Step 1: Download the PostgreSQL from here. Download a file named postgresql-8.3.7-1.zip.

Step 2: After unpacking the zip file, run the installer and choose English



Step 3: after the splash screen and license information installer will ask us about the target installation directory. I suggest using directory C:\Development\PostgreSQL.



Step 4: Configure account for the PostgreSQL service.

It is convenient to install PostgreSQL as a service in Windows - the database server will always run at startup. We have something new in this point: PostgreSQL requires a special account in the system that does not have administrator rights in order to start the database service and initialize the database cluster.
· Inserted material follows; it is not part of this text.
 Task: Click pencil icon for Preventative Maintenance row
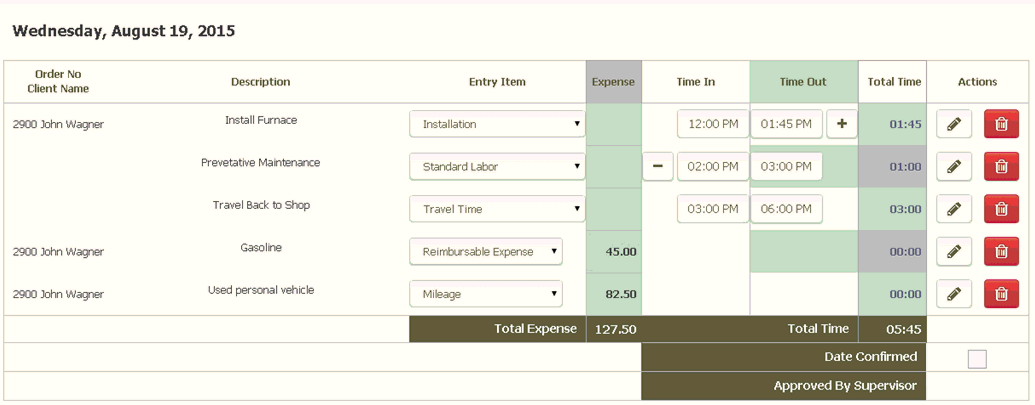coord(954,166)
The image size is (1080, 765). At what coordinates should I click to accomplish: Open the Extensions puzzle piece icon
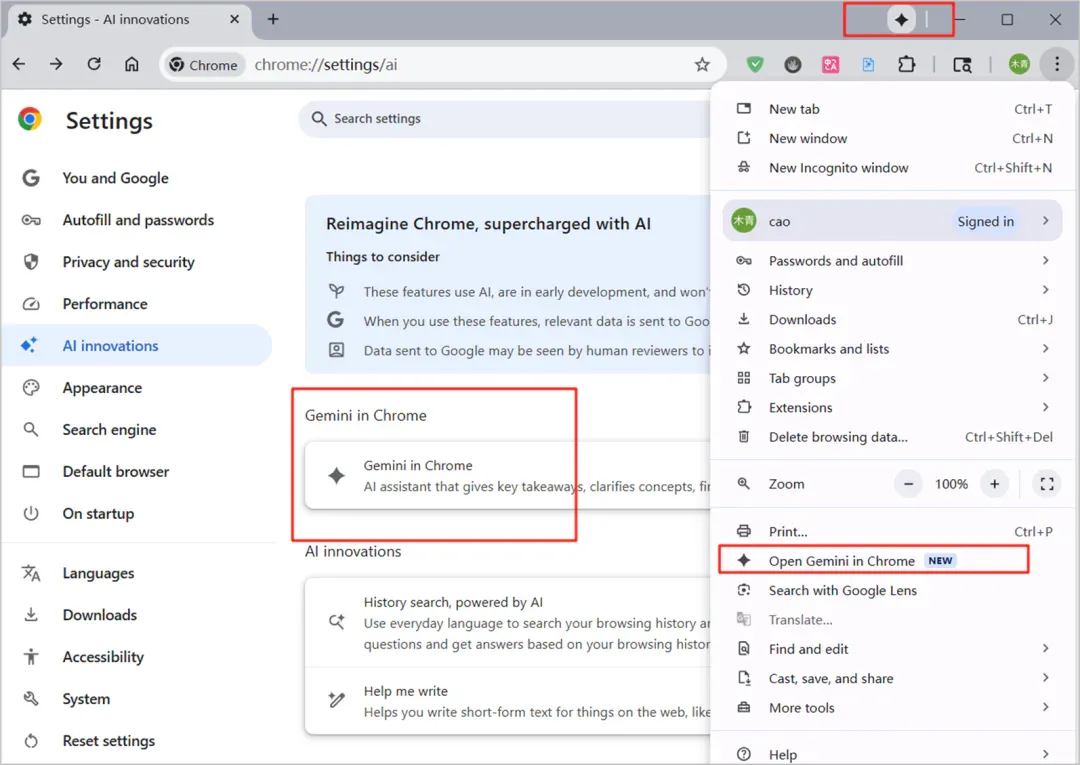(906, 65)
It is important to set a well-known password for this account, because in case of problems with PostgreSQL we will be able to use this account to peform some fixes on database files.



Step 5: configure the settings of the database server, super user account (root) and access from remote machines.

This is a step similar to step in the installation of MySQL, I recommend setting the server and client encoding to UTF-8 - this is the standard that should be use instead of some bizarre national encoding. Why? Because it gives us the flexibility - perhaps we want to store in our database accented Polish and German umlauts. In addition we will avoid potential problems with conversions etc.


Step 6: Installation.

Warning: before installation make sure that You have enabled and running Windows service named "Secondary Logon". Our system account "postgres" from step 4 needs that service. When it is not enabled, the installer will report an error:


Just turn on the service and the trouble is gone. Then on next screens just click "Next" without changing anything until You get to the last screen - the final step in our installation process.

Step 7: The end of the installation.


The selected checkbox allows You to install additional software and extensions for PostgreSQL. At the moment we do not need them so we can safely uncheck it and complete the installation - voila, we have PostgresSQL :-)

Okay, once we have database installed, let's take a look inside - just to write simple SELECT and be proud of Yourself that You still remember some SQL syntax ;-) Nothing could be more simple. Along with PostgreSQL was installed pgAdminIII - an advanced graphical client. Just find it in the windows start menu and run:


When You double-click the server, You will be asked for Your root password from step 5. After typing the correct password, You will be logged to the server as root (superuser):


PostgreSQL creates a default database named "postgres". We can log in to this default database using command line. Of course, we can also delete this database. Then we have available two more so-called "service" databases that are hidden (they are not visible by default in pgAdmin tree view). The names of those databases are "template0" and "template1". PgAdmin allows us to configure the server, manage users, roles, databases, etc. For details, refer to the documentation.